WISE has a mentorship program for undergrads to be mentored by graduate students.
SSE Open House for New Students and their Parents
SSE hosted an open house for first year students and their parents on Thursday, August 22, 2019. After getting their snowballs or king cake or other food items, the attendees went to different classrooms in Boggs and met faculty to learn about different majors and other opportunities at Tulane.

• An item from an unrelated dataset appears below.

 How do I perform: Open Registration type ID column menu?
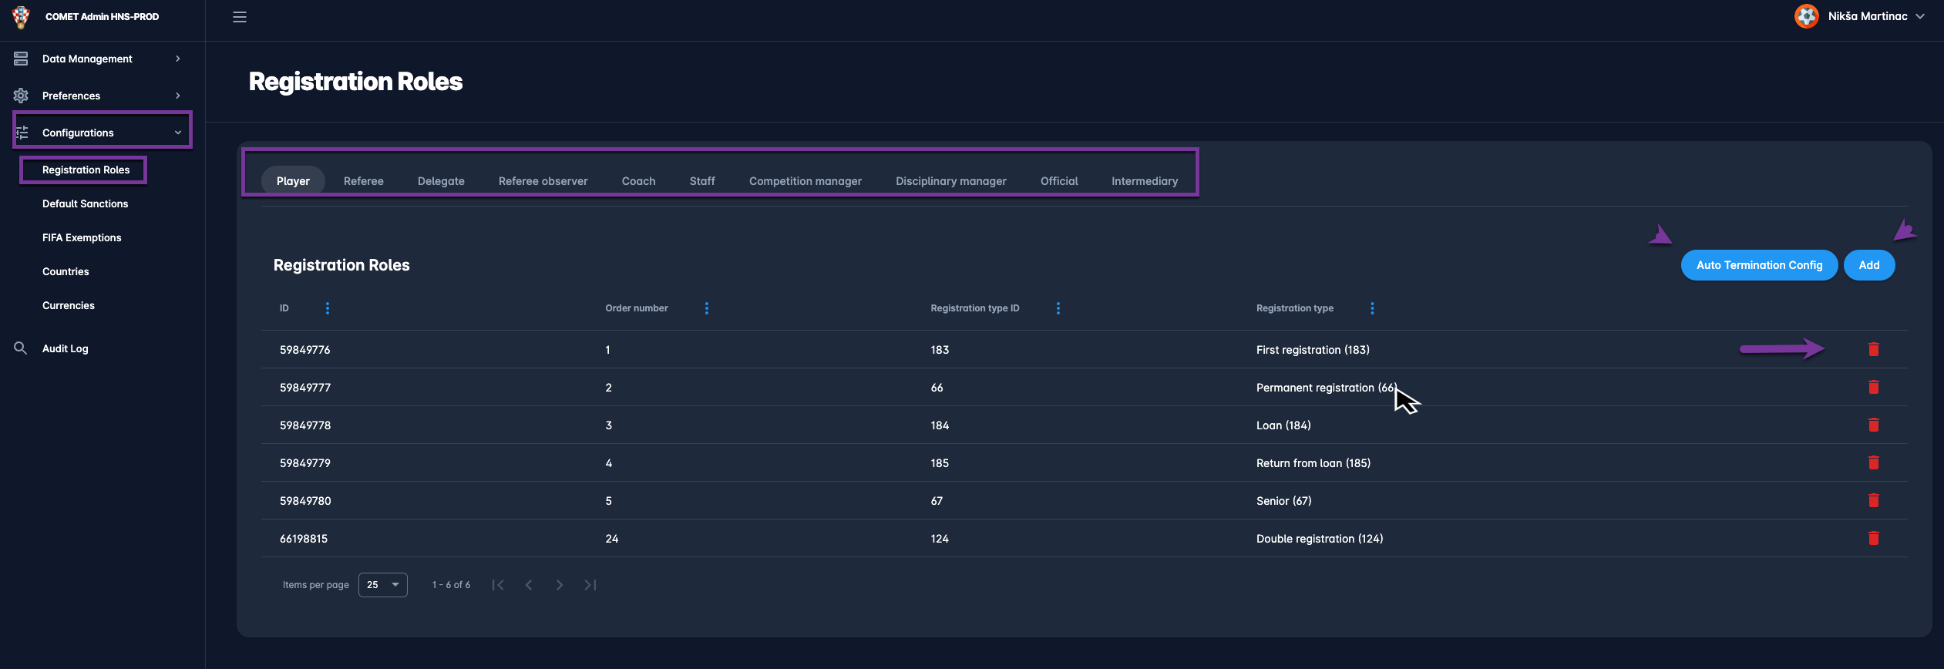pyautogui.click(x=1058, y=308)
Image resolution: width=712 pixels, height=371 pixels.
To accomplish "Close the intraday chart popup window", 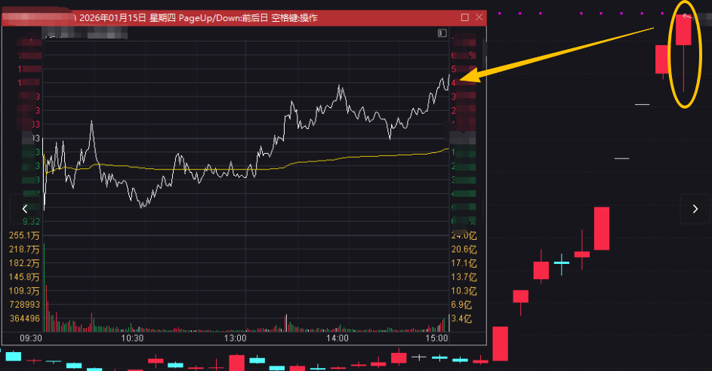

Tulane student shows ‘Right Stuff’ at NASA Glenn Research Center competition
Meghan Bush, an engineering physics senior at Tulane University, interned in the Photovoltaic and Electrochemical Systems Branch, at the NASA Glenn Research Center in Cleveland this summer. As part of her program, Bush won the first GlennTalks Live competition, sponsored by Glenn’s Office of Education.
Competing with over 200 interns, Bush won for her project "Characterizing Photovoltaics in a Near-Space Environment." A panel of NASA professionals based their decision on “who could best demonstrate confidence and ability to communicate the background and significance of their summer project and its relevance to NASA’s mission.”
Tulane Undergraduate Research in Neuroscience (TURN) summer program
This summer, Neuroscience majors who are working in research laboratories on the uptown and downtown campuses met weekly to give oral presentations and discuss their research. On Thursday, August 1, 2019, TURN held its culminating poster session in Tulane's Lavin-Bernick Center. The summer research participants presented posters about their summer research projects to the Tulane Neuroscience community. Dr. Katie Black, Professor of Practice in Neuroscience, directed the program this summer.
Tulane science in Stockholm!
Twenty-five Tulane students, a staff member from Tulane's Office of Study Abroad, and two SSE faculty members spent four weeks together in Stockholm, Sweden this summer. Each student took two courses, taught by Drs. Donata Henry, Beth Wee, and/or a faculty member from the host institution DIS. When not in class or on class-related field trips, the students explored Stockholm and surrounds including the Nobel Museum, Vasa Museum, and Abba Museum! A day trip to Uppsala gave everyone a chance to learn about Carl Linneas, the Swedish botanist, physician, and zoologist who formalized binomial nomenclature, as well as the Museum of Medical History. Stockholm is famous for its many islands, wooded areas, old town (Gamla Stan), and the wonderful tradition of "fika."